This establishes an alternative pattern of grammatical construction for authors who wish to convey that the action within a declarative statement is taking place on the day the statement is made. Luke 23:43 is not one of those seven texts. It does not follow that syntactical pattern. The fact that it is systematically translated as if it did can only be attributed to either theological bias or lack of awareness of these syntactical distinctions, or both.

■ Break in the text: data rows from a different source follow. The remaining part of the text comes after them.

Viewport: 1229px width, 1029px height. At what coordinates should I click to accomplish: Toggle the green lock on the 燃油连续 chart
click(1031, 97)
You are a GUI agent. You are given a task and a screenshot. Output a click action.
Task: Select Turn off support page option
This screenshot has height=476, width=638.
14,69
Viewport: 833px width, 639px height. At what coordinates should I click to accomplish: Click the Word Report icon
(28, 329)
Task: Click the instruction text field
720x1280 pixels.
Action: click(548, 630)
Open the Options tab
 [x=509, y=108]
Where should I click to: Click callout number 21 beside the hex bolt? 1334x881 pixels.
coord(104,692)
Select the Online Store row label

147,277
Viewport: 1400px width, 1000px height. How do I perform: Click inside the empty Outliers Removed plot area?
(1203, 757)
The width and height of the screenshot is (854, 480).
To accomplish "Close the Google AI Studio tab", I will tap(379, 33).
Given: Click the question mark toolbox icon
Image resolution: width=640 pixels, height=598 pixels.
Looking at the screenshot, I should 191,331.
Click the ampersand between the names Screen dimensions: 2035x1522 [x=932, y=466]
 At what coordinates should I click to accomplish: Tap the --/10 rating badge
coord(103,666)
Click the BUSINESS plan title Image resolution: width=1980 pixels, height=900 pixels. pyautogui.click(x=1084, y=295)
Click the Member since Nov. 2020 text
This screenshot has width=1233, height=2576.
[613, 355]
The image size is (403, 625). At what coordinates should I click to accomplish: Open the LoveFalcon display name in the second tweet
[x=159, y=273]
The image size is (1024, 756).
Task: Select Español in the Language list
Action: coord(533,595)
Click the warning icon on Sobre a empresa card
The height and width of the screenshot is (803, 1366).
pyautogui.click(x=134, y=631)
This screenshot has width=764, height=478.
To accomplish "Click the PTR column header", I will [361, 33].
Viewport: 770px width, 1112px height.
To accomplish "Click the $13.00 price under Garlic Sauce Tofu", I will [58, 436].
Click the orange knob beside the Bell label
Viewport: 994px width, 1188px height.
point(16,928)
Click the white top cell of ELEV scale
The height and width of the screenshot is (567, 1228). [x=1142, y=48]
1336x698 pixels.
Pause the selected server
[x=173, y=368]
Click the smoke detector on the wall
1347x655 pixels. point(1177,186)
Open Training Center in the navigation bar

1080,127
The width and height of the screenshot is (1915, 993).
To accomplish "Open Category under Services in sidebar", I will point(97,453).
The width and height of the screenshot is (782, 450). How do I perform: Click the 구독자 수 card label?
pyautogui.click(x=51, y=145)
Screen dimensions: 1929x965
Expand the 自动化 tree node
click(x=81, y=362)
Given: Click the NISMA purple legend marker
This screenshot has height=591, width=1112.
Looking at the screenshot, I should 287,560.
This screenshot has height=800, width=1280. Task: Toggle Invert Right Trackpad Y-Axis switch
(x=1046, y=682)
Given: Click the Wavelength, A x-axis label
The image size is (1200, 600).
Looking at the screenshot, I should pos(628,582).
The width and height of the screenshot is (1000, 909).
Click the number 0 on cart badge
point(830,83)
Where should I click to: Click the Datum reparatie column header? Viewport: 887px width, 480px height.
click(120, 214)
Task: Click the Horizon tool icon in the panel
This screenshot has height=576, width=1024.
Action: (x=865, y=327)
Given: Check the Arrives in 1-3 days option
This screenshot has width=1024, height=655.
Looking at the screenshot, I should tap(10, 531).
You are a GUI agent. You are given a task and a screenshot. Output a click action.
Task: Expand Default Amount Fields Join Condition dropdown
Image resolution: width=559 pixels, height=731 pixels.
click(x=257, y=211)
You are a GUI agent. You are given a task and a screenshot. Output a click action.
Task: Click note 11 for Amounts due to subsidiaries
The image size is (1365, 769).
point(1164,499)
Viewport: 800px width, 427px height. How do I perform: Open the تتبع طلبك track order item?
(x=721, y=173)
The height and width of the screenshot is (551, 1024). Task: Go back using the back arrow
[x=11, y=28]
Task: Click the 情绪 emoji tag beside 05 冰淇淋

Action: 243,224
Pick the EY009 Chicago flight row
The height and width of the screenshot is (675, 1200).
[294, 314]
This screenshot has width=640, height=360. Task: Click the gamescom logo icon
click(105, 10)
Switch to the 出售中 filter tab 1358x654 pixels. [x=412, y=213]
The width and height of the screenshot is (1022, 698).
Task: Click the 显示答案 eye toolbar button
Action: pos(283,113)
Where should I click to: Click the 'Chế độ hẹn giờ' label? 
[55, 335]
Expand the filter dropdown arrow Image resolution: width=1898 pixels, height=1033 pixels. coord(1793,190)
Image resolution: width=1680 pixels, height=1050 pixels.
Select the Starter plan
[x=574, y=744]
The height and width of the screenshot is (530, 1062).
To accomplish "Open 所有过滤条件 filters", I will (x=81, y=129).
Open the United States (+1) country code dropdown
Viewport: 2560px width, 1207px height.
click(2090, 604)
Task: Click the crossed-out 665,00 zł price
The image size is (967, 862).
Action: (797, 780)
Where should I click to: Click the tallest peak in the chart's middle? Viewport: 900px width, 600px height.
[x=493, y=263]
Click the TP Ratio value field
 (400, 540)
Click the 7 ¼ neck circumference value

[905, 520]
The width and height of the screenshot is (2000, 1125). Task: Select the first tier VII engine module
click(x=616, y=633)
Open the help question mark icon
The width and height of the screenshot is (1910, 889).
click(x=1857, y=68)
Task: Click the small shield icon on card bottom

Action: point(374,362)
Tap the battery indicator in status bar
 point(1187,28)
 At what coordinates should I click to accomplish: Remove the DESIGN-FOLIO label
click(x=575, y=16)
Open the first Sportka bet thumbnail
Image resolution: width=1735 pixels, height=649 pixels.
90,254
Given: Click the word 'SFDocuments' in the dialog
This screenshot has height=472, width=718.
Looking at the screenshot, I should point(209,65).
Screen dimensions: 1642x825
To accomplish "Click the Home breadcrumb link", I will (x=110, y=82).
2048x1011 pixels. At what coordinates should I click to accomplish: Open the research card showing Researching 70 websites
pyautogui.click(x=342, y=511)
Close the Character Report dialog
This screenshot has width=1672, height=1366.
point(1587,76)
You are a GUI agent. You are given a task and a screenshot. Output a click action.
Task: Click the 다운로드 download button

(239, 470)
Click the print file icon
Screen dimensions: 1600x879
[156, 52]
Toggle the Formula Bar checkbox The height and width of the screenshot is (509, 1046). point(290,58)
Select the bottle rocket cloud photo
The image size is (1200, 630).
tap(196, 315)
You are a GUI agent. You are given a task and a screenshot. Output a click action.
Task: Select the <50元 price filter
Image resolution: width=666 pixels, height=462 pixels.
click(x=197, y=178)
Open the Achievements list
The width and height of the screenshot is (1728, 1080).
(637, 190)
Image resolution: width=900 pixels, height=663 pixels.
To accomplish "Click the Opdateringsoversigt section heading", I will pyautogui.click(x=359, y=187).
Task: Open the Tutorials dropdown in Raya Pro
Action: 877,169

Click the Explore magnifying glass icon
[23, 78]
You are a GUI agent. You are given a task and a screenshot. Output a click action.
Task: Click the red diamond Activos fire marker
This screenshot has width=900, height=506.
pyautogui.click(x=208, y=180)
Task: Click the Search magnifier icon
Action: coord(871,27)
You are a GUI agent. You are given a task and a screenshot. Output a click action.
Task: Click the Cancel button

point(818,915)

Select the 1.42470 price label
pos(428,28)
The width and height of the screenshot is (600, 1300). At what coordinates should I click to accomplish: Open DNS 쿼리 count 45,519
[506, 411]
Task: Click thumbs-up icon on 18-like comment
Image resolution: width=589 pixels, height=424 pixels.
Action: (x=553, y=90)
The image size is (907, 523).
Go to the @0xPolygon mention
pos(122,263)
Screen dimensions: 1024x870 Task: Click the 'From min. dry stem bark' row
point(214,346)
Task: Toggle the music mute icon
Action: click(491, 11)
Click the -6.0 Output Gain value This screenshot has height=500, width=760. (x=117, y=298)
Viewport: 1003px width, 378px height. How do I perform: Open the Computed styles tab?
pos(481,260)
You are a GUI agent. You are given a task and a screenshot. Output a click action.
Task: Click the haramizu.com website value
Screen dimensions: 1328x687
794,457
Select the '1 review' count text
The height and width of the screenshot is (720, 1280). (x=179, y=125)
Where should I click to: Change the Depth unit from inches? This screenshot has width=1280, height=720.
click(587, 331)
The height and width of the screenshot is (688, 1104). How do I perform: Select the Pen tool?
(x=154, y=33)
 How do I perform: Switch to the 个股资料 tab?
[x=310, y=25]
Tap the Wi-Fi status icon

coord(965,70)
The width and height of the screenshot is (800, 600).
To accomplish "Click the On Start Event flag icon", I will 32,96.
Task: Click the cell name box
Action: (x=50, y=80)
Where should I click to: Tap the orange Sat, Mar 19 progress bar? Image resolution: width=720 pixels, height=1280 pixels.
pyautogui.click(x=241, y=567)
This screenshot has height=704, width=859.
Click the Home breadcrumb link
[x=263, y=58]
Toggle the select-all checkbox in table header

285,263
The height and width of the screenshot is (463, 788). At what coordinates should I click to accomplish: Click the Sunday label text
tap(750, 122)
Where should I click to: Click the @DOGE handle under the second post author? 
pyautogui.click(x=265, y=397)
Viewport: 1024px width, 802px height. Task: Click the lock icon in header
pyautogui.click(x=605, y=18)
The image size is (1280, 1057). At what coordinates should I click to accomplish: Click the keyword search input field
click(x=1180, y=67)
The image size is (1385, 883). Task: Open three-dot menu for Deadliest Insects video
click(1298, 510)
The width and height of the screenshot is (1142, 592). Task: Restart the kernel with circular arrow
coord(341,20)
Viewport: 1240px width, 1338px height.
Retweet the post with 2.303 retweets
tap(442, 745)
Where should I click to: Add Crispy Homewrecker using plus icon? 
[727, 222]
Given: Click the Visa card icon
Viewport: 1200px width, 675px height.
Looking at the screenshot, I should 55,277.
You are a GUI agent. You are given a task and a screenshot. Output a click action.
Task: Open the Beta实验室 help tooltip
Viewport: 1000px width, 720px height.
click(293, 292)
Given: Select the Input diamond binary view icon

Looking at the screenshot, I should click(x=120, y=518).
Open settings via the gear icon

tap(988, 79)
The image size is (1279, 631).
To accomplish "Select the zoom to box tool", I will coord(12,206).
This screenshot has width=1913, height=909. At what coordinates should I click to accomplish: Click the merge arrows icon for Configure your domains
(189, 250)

Having established that there is a case against the traditional translation of Luke 23:43 on biblical, historical, and grammatico-syntactical grounds, it is important to revisit the theological basis of the text. Jesus is assuring the penitent thief that his sins have been forgiven, and that – when he comes again – his Lord will raise him from the dead, and reunite with him in paradise. That assurance is consistent with the promises Jesus had made to that point.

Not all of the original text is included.